Optimizing Rider Onboarding – Shadowfax

Being the sole designer, I owned the end-to-end experience.


→ Mapped drop-offs through funnel analysis.
→ Benchmarked competitors like Swiggy and Zomato.
→ Designed flows, UI screens, and error-prevention mechanisms.
→ Collaborated closely with PMs and developers.

Onboarding isn’t about compliance alone, it’s about trust, speed, and keeping riders moving forward.

Problem Faced:

At Shadowfax, we onboard thousands of riders every week. The onboarding flow was critical for activating riders, but it was broken:


80% of riders abandoned onboarding every week.

→ OCR failures (11% Aadhaar, 4% PAN, frequent selfie mismatches) blocked progress.

→ Manual verification delayed activation and payouts.

The Process:

I started with a funnel deep-dive:

28% of users drop off before document upload, rising to 33% for organic leads from Facebook and Google.

With Aadhaar as the first step, an 11% OCR failure rate creates a bottleneck that blocks riders from completing the rest of onboarding.

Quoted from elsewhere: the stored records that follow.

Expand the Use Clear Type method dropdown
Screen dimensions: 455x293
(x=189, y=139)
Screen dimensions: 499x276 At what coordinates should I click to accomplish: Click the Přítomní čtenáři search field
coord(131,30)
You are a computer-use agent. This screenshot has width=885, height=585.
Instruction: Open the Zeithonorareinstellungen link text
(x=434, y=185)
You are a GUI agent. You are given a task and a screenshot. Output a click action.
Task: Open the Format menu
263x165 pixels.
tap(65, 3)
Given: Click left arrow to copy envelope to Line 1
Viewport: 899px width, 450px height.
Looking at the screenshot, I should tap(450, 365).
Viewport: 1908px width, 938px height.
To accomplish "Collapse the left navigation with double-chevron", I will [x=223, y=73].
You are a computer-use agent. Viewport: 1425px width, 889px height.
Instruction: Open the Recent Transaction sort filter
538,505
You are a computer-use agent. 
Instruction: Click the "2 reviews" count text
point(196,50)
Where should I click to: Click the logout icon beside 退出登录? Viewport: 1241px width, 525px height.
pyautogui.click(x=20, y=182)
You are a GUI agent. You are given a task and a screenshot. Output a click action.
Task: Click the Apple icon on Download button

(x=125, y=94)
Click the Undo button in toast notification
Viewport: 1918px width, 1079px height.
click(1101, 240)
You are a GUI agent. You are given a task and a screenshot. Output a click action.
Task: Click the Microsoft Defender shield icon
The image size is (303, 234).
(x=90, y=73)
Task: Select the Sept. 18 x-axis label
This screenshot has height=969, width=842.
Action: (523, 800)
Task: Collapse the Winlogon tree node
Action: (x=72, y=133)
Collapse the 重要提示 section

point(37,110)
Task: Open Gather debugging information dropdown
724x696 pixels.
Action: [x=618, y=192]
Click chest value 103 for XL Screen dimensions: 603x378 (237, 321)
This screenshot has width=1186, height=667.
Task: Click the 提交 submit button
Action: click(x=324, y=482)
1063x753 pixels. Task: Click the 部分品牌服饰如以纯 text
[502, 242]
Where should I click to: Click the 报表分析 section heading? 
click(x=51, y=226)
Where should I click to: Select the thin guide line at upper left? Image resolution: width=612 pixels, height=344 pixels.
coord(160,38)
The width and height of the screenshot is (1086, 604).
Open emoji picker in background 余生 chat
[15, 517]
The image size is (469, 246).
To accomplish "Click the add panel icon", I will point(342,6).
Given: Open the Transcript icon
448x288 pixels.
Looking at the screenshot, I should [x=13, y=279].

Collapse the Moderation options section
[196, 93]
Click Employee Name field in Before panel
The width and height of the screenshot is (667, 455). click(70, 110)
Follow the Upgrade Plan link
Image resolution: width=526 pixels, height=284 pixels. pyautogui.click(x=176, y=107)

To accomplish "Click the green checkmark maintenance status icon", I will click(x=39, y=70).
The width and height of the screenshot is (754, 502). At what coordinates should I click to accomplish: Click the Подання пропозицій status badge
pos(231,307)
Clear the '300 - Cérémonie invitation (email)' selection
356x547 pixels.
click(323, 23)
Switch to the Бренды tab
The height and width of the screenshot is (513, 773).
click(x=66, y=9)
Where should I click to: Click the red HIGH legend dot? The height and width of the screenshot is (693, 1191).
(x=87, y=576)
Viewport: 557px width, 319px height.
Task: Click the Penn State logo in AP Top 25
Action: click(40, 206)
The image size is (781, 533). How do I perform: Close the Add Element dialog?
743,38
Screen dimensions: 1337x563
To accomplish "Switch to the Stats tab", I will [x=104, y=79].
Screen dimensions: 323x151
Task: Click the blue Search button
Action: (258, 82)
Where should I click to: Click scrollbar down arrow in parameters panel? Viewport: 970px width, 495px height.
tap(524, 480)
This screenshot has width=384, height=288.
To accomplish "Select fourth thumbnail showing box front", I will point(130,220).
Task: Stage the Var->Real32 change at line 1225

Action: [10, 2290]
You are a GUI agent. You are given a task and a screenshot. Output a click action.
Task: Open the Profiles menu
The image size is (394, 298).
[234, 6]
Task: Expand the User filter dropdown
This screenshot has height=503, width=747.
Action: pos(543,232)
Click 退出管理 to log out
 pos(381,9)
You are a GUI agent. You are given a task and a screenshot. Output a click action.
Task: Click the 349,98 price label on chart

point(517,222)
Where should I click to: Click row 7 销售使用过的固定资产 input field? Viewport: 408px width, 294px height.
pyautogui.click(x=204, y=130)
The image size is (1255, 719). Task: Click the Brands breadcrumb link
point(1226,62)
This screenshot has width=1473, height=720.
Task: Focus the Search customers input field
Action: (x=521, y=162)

About 5% of profiles fail cross-document verification due to mismatches between submitted documents, such as name discrepancies across PAN and Aadhaar.

Post-activation delays from missing PAN, bank mismatches, and failed selfie verifications often put rider payouts on hold.

From competitive benchmarking, I learned that industry leaders:

  • Always combined Aadhaar + PAN verification.

  • Used real-time selfie validation instead of manual checks.

  • Collected UPI/bank details upfront to avoid payout issues later.


I sketched out alternative flows and tested quick prototypes to validate which ideas minimized friction without compromising compliance.

Aadhaar OTP Verification:

Automated checks replaced slow manual reviews with fallback plans where riders could manually input numbers or upload PAN if Aadhaar wasn’t linked to a mobile.

Re-activation for dormant riders

📊 The Outcome

By simplifying flows and reducing dependencies on manual checks, we:

  1. Lowered document-upload abandonment.

  2. Increased OCR success rates through fallbacks.

  3. Reduced time-to-activation for riders.

  4. Minimized payout issues post-activation.

For a funnel with 21,000+ weekly sign-ups, even small percentage improvements translated into thousands of additional active riders.

By re-designing the rider onboarding flow, I helped cut onboarding drop-offs significantly and sped up activation.

💭 Reflection

What I loved about this project was how tiny interaction-level changes (like real-time error feedback or fewer required docs) created huge business impact in a high-volume funnel.

It also reinforced a core insight for me: onboarding flows need flexibility built-in. Giving users alternate ways to verify identity prevents friction, keeps trust intact, and ensures activation doesn’t stall.